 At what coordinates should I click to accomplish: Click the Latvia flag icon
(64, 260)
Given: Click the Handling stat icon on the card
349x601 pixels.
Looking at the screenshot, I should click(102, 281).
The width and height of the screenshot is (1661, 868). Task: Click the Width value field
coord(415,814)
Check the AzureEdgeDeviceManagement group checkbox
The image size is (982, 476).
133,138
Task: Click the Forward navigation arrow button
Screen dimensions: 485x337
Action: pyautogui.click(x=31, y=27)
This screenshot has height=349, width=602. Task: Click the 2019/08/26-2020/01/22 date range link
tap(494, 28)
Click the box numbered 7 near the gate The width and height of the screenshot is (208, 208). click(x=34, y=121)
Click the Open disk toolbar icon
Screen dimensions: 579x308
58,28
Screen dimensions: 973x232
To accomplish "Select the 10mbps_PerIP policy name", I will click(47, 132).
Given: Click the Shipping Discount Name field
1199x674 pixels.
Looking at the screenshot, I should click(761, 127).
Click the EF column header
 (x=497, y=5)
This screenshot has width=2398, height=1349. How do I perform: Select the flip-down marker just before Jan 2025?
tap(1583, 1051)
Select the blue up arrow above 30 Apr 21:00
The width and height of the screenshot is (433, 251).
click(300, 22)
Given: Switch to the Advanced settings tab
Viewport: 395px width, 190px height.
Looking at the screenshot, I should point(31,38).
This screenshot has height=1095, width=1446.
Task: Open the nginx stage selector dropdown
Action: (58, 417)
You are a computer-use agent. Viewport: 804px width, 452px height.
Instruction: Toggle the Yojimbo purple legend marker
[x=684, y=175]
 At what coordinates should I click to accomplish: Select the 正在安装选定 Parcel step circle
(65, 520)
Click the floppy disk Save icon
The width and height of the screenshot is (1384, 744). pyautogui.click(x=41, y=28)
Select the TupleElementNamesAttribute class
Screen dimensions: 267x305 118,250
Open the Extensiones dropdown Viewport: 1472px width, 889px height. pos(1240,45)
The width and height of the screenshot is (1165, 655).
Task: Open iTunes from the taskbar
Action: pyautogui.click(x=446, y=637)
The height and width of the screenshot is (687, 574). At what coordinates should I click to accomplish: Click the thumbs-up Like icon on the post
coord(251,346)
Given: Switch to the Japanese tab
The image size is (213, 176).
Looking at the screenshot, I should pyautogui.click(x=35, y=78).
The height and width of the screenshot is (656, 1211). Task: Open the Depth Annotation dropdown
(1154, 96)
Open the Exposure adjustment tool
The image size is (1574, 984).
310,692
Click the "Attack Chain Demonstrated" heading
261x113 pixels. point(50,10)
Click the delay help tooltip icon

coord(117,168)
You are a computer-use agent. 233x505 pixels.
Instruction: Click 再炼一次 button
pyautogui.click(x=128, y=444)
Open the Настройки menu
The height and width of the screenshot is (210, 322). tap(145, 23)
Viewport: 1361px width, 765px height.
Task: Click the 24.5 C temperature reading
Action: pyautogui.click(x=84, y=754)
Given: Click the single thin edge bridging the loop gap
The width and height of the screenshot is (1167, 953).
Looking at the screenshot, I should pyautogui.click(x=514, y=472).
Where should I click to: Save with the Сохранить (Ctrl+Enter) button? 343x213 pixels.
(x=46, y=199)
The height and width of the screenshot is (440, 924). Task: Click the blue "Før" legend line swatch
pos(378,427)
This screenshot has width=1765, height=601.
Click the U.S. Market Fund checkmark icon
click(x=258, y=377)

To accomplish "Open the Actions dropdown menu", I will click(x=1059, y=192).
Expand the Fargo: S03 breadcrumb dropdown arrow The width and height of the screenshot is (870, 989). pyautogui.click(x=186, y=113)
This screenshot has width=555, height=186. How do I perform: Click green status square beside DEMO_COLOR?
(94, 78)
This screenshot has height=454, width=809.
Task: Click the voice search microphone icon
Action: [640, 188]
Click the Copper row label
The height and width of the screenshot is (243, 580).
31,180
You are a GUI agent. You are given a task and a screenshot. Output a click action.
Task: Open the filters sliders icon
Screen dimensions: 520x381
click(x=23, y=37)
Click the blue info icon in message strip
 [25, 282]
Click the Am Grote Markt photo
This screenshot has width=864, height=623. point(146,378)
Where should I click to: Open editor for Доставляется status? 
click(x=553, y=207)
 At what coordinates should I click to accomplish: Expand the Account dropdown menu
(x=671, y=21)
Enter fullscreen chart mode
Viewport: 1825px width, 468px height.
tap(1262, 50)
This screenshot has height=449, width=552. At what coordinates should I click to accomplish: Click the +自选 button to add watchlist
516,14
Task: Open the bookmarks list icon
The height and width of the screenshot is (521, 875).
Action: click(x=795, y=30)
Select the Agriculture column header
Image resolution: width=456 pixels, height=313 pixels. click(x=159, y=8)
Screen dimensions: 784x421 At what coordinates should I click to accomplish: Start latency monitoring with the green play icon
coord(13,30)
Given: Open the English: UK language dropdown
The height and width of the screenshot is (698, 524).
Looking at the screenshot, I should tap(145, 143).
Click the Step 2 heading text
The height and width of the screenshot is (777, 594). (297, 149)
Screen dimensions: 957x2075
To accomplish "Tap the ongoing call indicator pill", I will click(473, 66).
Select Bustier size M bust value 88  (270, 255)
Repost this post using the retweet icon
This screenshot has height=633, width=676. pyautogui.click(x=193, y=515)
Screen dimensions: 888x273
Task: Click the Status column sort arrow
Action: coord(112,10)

+++

■ **TASK DESCRIPTION**
Please give the lines above as a JSON list of strings, one string for each line, leaving out any blank lines.

■ **SOLUTION TO THE PROBLEM**
[
  " At what coordinates should I click to accomplish: Click the Latvia flag icon",
  "(64, 260)",
  "Given: Click the Handling stat icon on the card",
  "349x601 pixels.",
  "Looking at the screenshot, I should click(102, 281).",
  "The width and height of the screenshot is (1661, 868). Task: Click the Width value field",
  "coord(415,814)",
  "Check the AzureEdgeDeviceManagement group checkbox",
  "The image size is (982, 476).",
  "133,138",
  "Task: Click the Forward navigation arrow button",
  "Screen dimensions: 485x337",
  "Action: pyautogui.click(x=31, y=27)",
  "This screenshot has height=349, width=602. Task: Click the 2019/08/26-2020/01/22 date range link",
  "tap(494, 28)",
  "Click the box numbered 7 near the gate The width and height of the screenshot is (208, 208). click(x=34, y=121)",
  "Click the Open disk toolbar icon",
  "Screen dimensions: 579x308",
  "58,28",
  "Screen dimensions: 973x232",
  "To accomplish \"Select the 10mbps_PerIP policy name\", I will click(47, 132).",
  "Given: Click the Shipping Discount Name field",
  "1199x674 pixels.",
  "Looking at the screenshot, I should click(761, 127).",
  "Click the EF column header",
  " (x=497, y=5)",
  "This screenshot has width=2398, height=1349. How do I perform: Select the flip-down marker just before Jan 2025?",
  "tap(1583, 1051)",
  "Select the blue up arrow above 30 Apr 21:00",
  "The width and height of the screenshot is (433, 251).",
  "click(300, 22)",
  "Given: Switch to the Advanced settings tab",
  "Viewport: 395px width, 190px height.",
  "Looking at the screenshot, I should point(31,38).",
  "This screenshot has height=1095, width=1446.",
  "Task: Open the nginx stage selector dropdown",
  "Action: (58, 417)",
  "You are a computer-use agent. Viewport: 804px width, 452px height.",
  "Instruction: Toggle the Yojimbo purple legend marker",
  "[x=684, y=175]",
  " At what coordinates should I click to accomplish: Select the 正在安装选定 Parcel step circle",
  "(65, 520)",
  "Click the floppy disk Save icon",
  "The width and height of the screenshot is (1384, 744). pyautogui.click(x=41, y=28)",
  "Select the TupleElementNamesAttribute class",
  "Screen dimensions: 267x305 118,250",
  "Open the Extensiones dropdown Viewport: 1472px width, 889px height. pos(1240,45)",
  "The width and height of the screenshot is (1165, 655).",
  "Task: Open iTunes from the taskbar",
  "Action: pyautogui.click(x=446, y=637)",
  "The height and width of the screenshot is (687, 574). At what coordinates should I click to accomplish: Click the thumbs-up Like icon on the post",
  "coord(251,346)",
  "Given: Switch to the Japanese tab",
  "The image size is (213, 176).",
  "Looking at the screenshot, I should pyautogui.click(x=35, y=78).",
  "The height and width of the screenshot is (656, 1211). Task: Open the Depth Annotation dropdown",
  "(1154, 96)",
  "Open the Exposure adjustment tool",
  "The image size is (1574, 984).",
  "310,692",
  "Click the \"Attack Chain Demonstrated\" heading",
  "261x113 pixels. point(50,10)",
  "Click the delay help tooltip icon",
  "coord(117,168)",
  "You are a computer-use agent. 233x505 pixels.",
  "Instruction: Click 再炼一次 button",
  "pyautogui.click(x=128, y=444)",
  "Open the Настройки menu",
  "The height and width of the screenshot is (210, 322). tap(145, 23)",
  "Viewport: 1361px width, 765px height.",
  "Task: Click the 24.5 C temperature reading",
  "Action: pyautogui.click(x=84, y=754)",
  "Given: Click the single thin edge bridging the loop gap",
  "The width and height of the screenshot is (1167, 953).",
  "Looking at the screenshot, I should pyautogui.click(x=514, y=472).",
  "Where should I click to: Save with the Сохранить (Ctrl+Enter) button? 343x213 pixels.",
  "(x=46, y=199)",
  "The height and width of the screenshot is (440, 924). Task: Click the blue \"Før\" legend line swatch",
  "pos(378,427)",
  "This screenshot has width=1765, height=601.",
  "Click the U.S. Market Fund checkmark icon",
  "click(x=258, y=377)",
  "To accomplish \"Open the Actions dropdown menu\", I will click(x=1059, y=192).",
  "Expand the Fargo: S03 breadcrumb dropdown arrow The width and height of the screenshot is (870, 989). pyautogui.click(x=186, y=113)",
  "This screenshot has width=555, height=186. How do I perform: Click green status square beside DEMO_COLOR?",
  "(94, 78)",
  "This screenshot has height=454, width=809.",
  "Task: Click the voice search microphone icon",
  "Action: [640, 188]",
  "Click the Copper row label",
  "The height and width of the screenshot is (243, 580).",
  "31,180",
  "You are a GUI agent. You are given a task and a screenshot. Output a click action.",
  "Task: Open the filters sliders icon",
  "Screen dimensions: 520x381",
  "click(x=23, y=37)",
  "Click the blue info icon in message strip",
  " [25, 282]",
  "Click the Am Grote Markt photo",
  "This screenshot has width=864, height=623. point(146,378)",
  "Where should I click to: Open editor for Доставляется status? ",
  "click(x=553, y=207)",
  " At what coordinates should I click to accomplish: Expand the Account dropdown menu",
  "(x=671, y=21)",
  "Enter fullscreen chart mode",
  "Viewport: 1825px width, 468px height.",
  "tap(1262, 50)",
  "This screenshot has height=449, width=552. At what coordinates should I click to accomplish: Click the +自选 button to add watchlist",
  "516,14",
  "Task: Open the bookmarks list icon",
  "The height and width of the screenshot is (521, 875).",
  "Action: click(x=795, y=30)",
  "Select the Agriculture column header",
  "Image resolution: width=456 pixels, height=313 pixels. click(x=159, y=8)",
  "Screen dimensions: 784x421 At what coordinates should I click to accomplish: Start latency monitoring with the green play icon",
  "coord(13,30)",
  "Given: Open the English: UK language dropdown",
  "The height and width of the screenshot is (698, 524).",
  "Looking at the screenshot, I should tap(145, 143).",
  "Click the Step 2 heading text",
  "The height and width of the screenshot is (777, 594). (297, 149)",
  "Screen dimensions: 957x2075",
  "To accomplish \"Tap the ongoing call indicator pill\", I will click(473, 66).",
  "Select Bustier size M bust value 88  (270, 255)",
  "Repost this post using the retweet icon",
  "This screenshot has height=633, width=676. pyautogui.click(x=193, y=515)",
  "Screen dimensions: 888x273",
  "Task: Click the Status column sort arrow",
  "Action: coord(112,10)"
]